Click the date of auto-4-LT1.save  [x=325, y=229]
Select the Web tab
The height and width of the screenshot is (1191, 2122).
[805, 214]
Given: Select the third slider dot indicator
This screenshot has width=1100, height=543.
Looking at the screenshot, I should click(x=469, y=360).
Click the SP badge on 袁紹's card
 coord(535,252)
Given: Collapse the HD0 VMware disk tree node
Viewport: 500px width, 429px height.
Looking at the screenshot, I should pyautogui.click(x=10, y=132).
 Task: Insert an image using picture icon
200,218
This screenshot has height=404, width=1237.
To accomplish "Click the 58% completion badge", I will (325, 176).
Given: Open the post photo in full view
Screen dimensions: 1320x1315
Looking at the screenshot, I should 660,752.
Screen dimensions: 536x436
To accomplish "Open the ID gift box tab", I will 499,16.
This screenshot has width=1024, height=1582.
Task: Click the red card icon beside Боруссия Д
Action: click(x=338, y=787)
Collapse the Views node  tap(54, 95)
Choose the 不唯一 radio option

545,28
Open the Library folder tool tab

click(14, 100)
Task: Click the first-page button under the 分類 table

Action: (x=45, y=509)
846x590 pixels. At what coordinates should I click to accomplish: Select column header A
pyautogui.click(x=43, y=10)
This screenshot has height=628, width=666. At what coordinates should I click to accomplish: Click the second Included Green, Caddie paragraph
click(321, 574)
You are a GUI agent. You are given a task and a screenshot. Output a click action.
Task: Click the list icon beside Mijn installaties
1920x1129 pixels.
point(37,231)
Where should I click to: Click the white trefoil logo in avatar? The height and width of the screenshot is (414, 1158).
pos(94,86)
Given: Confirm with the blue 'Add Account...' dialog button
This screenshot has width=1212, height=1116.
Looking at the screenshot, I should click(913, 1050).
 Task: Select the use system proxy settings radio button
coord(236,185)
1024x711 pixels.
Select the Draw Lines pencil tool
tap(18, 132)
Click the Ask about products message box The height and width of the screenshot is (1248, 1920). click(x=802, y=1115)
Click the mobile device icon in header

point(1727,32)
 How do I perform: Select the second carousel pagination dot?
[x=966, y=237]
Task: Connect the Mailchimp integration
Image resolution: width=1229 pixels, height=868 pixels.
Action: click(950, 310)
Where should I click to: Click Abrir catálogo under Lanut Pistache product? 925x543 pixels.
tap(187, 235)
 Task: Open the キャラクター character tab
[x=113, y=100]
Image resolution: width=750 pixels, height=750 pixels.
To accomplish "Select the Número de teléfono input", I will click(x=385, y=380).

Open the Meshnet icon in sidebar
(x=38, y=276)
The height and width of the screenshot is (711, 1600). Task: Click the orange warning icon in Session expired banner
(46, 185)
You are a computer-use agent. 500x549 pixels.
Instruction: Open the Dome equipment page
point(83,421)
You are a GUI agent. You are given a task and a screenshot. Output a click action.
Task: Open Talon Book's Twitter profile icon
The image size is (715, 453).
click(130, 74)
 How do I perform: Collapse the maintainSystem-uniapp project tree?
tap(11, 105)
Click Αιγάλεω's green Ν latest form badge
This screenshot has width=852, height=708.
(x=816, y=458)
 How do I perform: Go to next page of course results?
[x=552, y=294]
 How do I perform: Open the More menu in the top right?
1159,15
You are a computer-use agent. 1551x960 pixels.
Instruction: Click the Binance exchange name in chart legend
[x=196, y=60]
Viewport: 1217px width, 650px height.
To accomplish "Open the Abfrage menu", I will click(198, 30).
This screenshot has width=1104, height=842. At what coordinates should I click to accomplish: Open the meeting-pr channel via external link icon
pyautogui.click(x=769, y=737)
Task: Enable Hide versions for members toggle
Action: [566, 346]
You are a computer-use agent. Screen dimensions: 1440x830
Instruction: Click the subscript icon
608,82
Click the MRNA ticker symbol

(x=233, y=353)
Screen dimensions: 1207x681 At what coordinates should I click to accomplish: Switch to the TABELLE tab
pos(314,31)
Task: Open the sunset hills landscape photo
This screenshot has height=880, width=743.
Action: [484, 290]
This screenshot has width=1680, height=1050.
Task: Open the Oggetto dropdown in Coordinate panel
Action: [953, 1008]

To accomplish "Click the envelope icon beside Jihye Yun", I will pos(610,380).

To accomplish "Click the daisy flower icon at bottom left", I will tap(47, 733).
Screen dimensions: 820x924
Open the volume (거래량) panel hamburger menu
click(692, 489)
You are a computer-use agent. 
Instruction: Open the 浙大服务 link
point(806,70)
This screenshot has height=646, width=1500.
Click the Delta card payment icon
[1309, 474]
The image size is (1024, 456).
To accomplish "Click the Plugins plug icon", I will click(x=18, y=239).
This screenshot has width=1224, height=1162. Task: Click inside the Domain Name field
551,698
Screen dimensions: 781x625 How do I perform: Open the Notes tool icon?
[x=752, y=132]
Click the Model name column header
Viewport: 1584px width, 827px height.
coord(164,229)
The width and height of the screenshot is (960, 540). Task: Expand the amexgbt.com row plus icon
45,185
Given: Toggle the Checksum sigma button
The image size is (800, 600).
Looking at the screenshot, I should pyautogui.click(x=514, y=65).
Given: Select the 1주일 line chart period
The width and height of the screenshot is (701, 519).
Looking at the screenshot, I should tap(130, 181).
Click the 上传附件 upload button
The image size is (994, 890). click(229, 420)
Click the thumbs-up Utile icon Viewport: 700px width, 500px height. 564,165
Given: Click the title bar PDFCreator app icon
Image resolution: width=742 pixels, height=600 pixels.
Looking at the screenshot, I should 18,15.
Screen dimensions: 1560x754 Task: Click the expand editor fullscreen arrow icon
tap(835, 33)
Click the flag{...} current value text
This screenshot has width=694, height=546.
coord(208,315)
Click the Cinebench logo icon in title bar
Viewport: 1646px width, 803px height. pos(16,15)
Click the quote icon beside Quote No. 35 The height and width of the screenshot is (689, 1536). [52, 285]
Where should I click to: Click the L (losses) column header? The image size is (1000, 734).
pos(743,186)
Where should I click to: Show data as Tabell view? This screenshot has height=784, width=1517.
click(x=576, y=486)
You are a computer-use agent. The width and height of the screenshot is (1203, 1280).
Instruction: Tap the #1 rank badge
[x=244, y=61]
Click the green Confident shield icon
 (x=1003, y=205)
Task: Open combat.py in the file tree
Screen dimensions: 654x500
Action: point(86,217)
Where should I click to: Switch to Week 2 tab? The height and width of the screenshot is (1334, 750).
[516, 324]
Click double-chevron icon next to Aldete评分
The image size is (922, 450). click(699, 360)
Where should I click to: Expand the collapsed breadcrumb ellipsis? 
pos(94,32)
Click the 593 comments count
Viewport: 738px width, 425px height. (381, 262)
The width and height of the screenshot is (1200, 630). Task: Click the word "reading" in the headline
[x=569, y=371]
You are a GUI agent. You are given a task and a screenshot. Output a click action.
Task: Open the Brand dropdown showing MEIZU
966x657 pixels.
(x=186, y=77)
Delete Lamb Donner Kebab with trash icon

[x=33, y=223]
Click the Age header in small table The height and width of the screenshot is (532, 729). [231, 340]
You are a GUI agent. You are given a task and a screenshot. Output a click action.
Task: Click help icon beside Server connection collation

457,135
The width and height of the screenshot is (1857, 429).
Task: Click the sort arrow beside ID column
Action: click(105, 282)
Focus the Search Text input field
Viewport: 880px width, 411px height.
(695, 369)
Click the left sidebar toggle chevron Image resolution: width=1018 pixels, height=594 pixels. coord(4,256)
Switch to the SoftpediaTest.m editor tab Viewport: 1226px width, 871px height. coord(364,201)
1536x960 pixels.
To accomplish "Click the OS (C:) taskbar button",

= = = = =

Problem
Your task is to retype all of the records exactly.

Solution to this exercise
Click the date of auto-4-LT1.save  [x=325, y=229]
Select the Web tab
The height and width of the screenshot is (1191, 2122).
[805, 214]
Given: Select the third slider dot indicator
This screenshot has width=1100, height=543.
Looking at the screenshot, I should click(x=469, y=360).
Click the SP badge on 袁紹's card
 coord(535,252)
Given: Collapse the HD0 VMware disk tree node
Viewport: 500px width, 429px height.
Looking at the screenshot, I should pyautogui.click(x=10, y=132).
 Task: Insert an image using picture icon
200,218
This screenshot has height=404, width=1237.
To accomplish "Click the 58% completion badge", I will (325, 176).
Given: Open the post photo in full view
Screen dimensions: 1320x1315
Looking at the screenshot, I should 660,752.
Screen dimensions: 536x436
To accomplish "Open the ID gift box tab", I will 499,16.
This screenshot has width=1024, height=1582.
Task: Click the red card icon beside Боруссия Д
Action: click(x=338, y=787)
Collapse the Views node  tap(54, 95)
Choose the 不唯一 radio option

545,28
Open the Library folder tool tab

click(14, 100)
Task: Click the first-page button under the 分類 table

Action: (x=45, y=509)
846x590 pixels. At what coordinates should I click to accomplish: Select column header A
pyautogui.click(x=43, y=10)
This screenshot has height=628, width=666. At what coordinates should I click to accomplish: Click the second Included Green, Caddie paragraph
click(321, 574)
You are a GUI agent. You are given a task and a screenshot. Output a click action.
Task: Click the list icon beside Mijn installaties
1920x1129 pixels.
point(37,231)
Where should I click to: Click the white trefoil logo in avatar? The height and width of the screenshot is (414, 1158).
pos(94,86)
Given: Confirm with the blue 'Add Account...' dialog button
This screenshot has width=1212, height=1116.
Looking at the screenshot, I should click(913, 1050).
 Task: Select the use system proxy settings radio button
coord(236,185)
1024x711 pixels.
Select the Draw Lines pencil tool
tap(18, 132)
Click the Ask about products message box The height and width of the screenshot is (1248, 1920). click(x=802, y=1115)
Click the mobile device icon in header

point(1727,32)
 How do I perform: Select the second carousel pagination dot?
[x=966, y=237]
Task: Connect the Mailchimp integration
Image resolution: width=1229 pixels, height=868 pixels.
Action: click(950, 310)
Where should I click to: Click Abrir catálogo under Lanut Pistache product? 925x543 pixels.
tap(187, 235)
 Task: Open the キャラクター character tab
[x=113, y=100]
Image resolution: width=750 pixels, height=750 pixels.
To accomplish "Select the Número de teléfono input", I will click(x=385, y=380).

Open the Meshnet icon in sidebar
(x=38, y=276)
The height and width of the screenshot is (711, 1600). Task: Click the orange warning icon in Session expired banner
(46, 185)
You are a computer-use agent. 500x549 pixels.
Instruction: Open the Dome equipment page
point(83,421)
You are a GUI agent. You are given a task and a screenshot. Output a click action.
Task: Open Talon Book's Twitter profile icon
The image size is (715, 453).
click(130, 74)
 How do I perform: Collapse the maintainSystem-uniapp project tree?
tap(11, 105)
Click Αιγάλεω's green Ν latest form badge
This screenshot has width=852, height=708.
(x=816, y=458)
 How do I perform: Go to next page of course results?
[x=552, y=294]
 How do I perform: Open the More menu in the top right?
1159,15
You are a computer-use agent. 1551x960 pixels.
Instruction: Click the Binance exchange name in chart legend
[x=196, y=60]
Viewport: 1217px width, 650px height.
To accomplish "Open the Abfrage menu", I will click(198, 30).
This screenshot has width=1104, height=842. At what coordinates should I click to accomplish: Open the meeting-pr channel via external link icon
pyautogui.click(x=769, y=737)
Task: Enable Hide versions for members toggle
Action: [566, 346]
You are a computer-use agent. Screen dimensions: 1440x830
Instruction: Click the subscript icon
608,82
Click the MRNA ticker symbol

(x=233, y=353)
Screen dimensions: 1207x681 At what coordinates should I click to accomplish: Switch to the TABELLE tab
pos(314,31)
Task: Open the sunset hills landscape photo
This screenshot has height=880, width=743.
Action: [484, 290]
This screenshot has width=1680, height=1050.
Task: Open the Oggetto dropdown in Coordinate panel
Action: [953, 1008]

To accomplish "Click the envelope icon beside Jihye Yun", I will pos(610,380).

To accomplish "Click the daisy flower icon at bottom left", I will tap(47, 733).
Screen dimensions: 820x924
Open the volume (거래량) panel hamburger menu
click(692, 489)
You are a computer-use agent. 
Instruction: Open the 浙大服务 link
point(806,70)
This screenshot has height=646, width=1500.
Click the Delta card payment icon
[1309, 474]
The image size is (1024, 456).
To accomplish "Click the Plugins plug icon", I will click(x=18, y=239).
This screenshot has width=1224, height=1162. Task: Click inside the Domain Name field
551,698
Screen dimensions: 781x625 How do I perform: Open the Notes tool icon?
[x=752, y=132]
Click the Model name column header
Viewport: 1584px width, 827px height.
coord(164,229)
The width and height of the screenshot is (960, 540). Task: Expand the amexgbt.com row plus icon
45,185
Given: Toggle the Checksum sigma button
The image size is (800, 600).
Looking at the screenshot, I should pyautogui.click(x=514, y=65).
Given: Select the 1주일 line chart period
The width and height of the screenshot is (701, 519).
Looking at the screenshot, I should tap(130, 181).
Click the 上传附件 upload button
The image size is (994, 890). click(229, 420)
Click the thumbs-up Utile icon Viewport: 700px width, 500px height. 564,165
Given: Click the title bar PDFCreator app icon
Image resolution: width=742 pixels, height=600 pixels.
Looking at the screenshot, I should 18,15.
Screen dimensions: 1560x754 Task: Click the expand editor fullscreen arrow icon
tap(835, 33)
Click the flag{...} current value text
This screenshot has width=694, height=546.
coord(208,315)
Click the Cinebench logo icon in title bar
Viewport: 1646px width, 803px height. pos(16,15)
Click the quote icon beside Quote No. 35 The height and width of the screenshot is (689, 1536). [52, 285]
Where should I click to: Click the L (losses) column header? The image size is (1000, 734).
pos(743,186)
Where should I click to: Show data as Tabell view? This screenshot has height=784, width=1517.
click(x=576, y=486)
You are a computer-use agent. The width and height of the screenshot is (1203, 1280).
Instruction: Tap the #1 rank badge
[x=244, y=61]
Click the green Confident shield icon
 (x=1003, y=205)
Task: Open combat.py in the file tree
Screen dimensions: 654x500
Action: point(86,217)
Where should I click to: Switch to Week 2 tab? The height and width of the screenshot is (1334, 750).
[516, 324]
Click double-chevron icon next to Aldete评分
The image size is (922, 450). click(699, 360)
Where should I click to: Expand the collapsed breadcrumb ellipsis? 
pos(94,32)
Click the 593 comments count
Viewport: 738px width, 425px height. (381, 262)
The width and height of the screenshot is (1200, 630). Task: Click the word "reading" in the headline
[x=569, y=371]
You are a GUI agent. You are given a task and a screenshot. Output a click action.
Task: Open the Brand dropdown showing MEIZU
966x657 pixels.
(x=186, y=77)
Delete Lamb Donner Kebab with trash icon

[x=33, y=223]
Click the Age header in small table The height and width of the screenshot is (532, 729). [231, 340]
You are a GUI agent. You are given a task and a screenshot. Output a click action.
Task: Click help icon beside Server connection collation

457,135
The width and height of the screenshot is (1857, 429).
Task: Click the sort arrow beside ID column
Action: click(105, 282)
Focus the Search Text input field
Viewport: 880px width, 411px height.
(695, 369)
Click the left sidebar toggle chevron Image resolution: width=1018 pixels, height=594 pixels. coord(4,256)
Switch to the SoftpediaTest.m editor tab Viewport: 1226px width, 871px height. coord(364,201)
1536x960 pixels.
To accomplish "Click the OS (C:) taskbar button",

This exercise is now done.